# big east coast cherry trees



## banshee67 (Jan 30, 2010)

im no arborist or expert, but im pretty sure these are considered pretty damn big cherry trees, am i wrong?
this one went into 3 big leads at the bottom, the largest of the 3 already broke off as you can see, we cut up and sold as firewood, the second largest is still standing in the picture, my friend next to it is ~6foot tall and 220 pounds, far from a small guy, we have a lot of straight cherrys around that size on this property that we have access to, think logs like that are worth taking to the mill?
weve never donen it before but would like to try and take a few logs to the mill from time to time, what do you guys think?


----------



## josh1981 (Jan 31, 2010)

look like a good size to me. Doesnt hurt to ask the mill, might get a little money out of it, might make good furniture wood?


----------



## Mike Van (Jan 31, 2010)

If you or someone you know had a bandmill, you could make some lumber from those trees. Most mills big enough to pay the going rate for logs have no interest in Joe with 3 logs. A big log to you [probably] won't be a sawlog to them. First off, they want to know where it came from, if there's any chance it's near a house, farm, fence, etc.. you can keep it. Tramp metal in a log that shuts a mill down while they change blades is not a moneymaker. Unless you know who you're dealing with, a grader can make so many deductions on a log that you may wind up paying the mill to take it!  Hate to put a damper on it, but selling logs to a mill is just not like taking cans back to the store.


----------



## Junkrunner (Jan 31, 2010)

Hey all, new here. Looks to be a fair size and unlike around here, straight.


----------



## Rookie1 (Jan 31, 2010)

I had a nice big one in my back yard and a storm blew it over. It was full of black ants. I turned mine into firewood.


----------



## BlueRidgeMark (Jan 31, 2010)

Yeah, the ants love the cherry!


I do too - in my woodstove! 



Hey, Junkrunner! Welcome!


----------



## NeoTree (Feb 1, 2010)

I got 2 giant cherry trees on my woods line. Ones about 3 1/2 foot diameter at base, other is 3 foot. Both are pretty crooked, i suspect when the land was cleared a while ago and they were left they started growing twords the clearing. Just waiting for them to fall over and call the amish to sell them the big straight hunks, and nice firewood for the rest.


----------



## MostShady1 (Feb 3, 2010)

Sell the big hunks to the amish???

Do tell!!


----------



## dingeryote (Feb 3, 2010)

NeoTree said:


> I got 2 giant cherry trees on my woods line. Ones about 3 1/2 foot diameter at base, other is 3 foot. Both are pretty crooked, i suspect when the land was cleared a while ago and they were left they started growing twords the clearing. Just waiting for them to fall over and call the amish to sell them the big straight hunks, and nice firewood for the rest.



LOL!
Just the other day the cousin and I loaded up a trailer load of Cherry for an Amish buddy that needed stove wood, and he mentioned Furniture grade logs were getting 5 cents bd.ft. and not worth fussing with.
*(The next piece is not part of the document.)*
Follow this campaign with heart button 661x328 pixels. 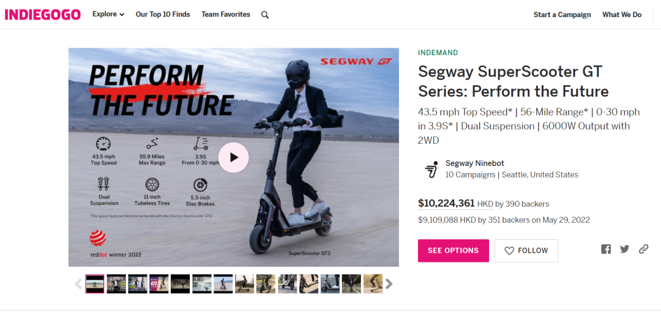click(526, 250)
How much are the Amish payin' down your way?
Or is it "Vaht Vit Giveh?".

There seems to be some networking goin' on and logs moving from one community to the next after getting bought CHEAP! LOL!
They did the same thing with my Blueberrys last season.

Stay safe!
Dingeryote


----------



## NeoTree (Feb 5, 2010)

I personally havn't sold the amish any logs, but they are allways logging sections of woods near me. My father in law sold them a nice oak tree a few years back. It was a fairly hazerdous job, and i think they paid him somthing like 2000 to cut it down and take the wood. 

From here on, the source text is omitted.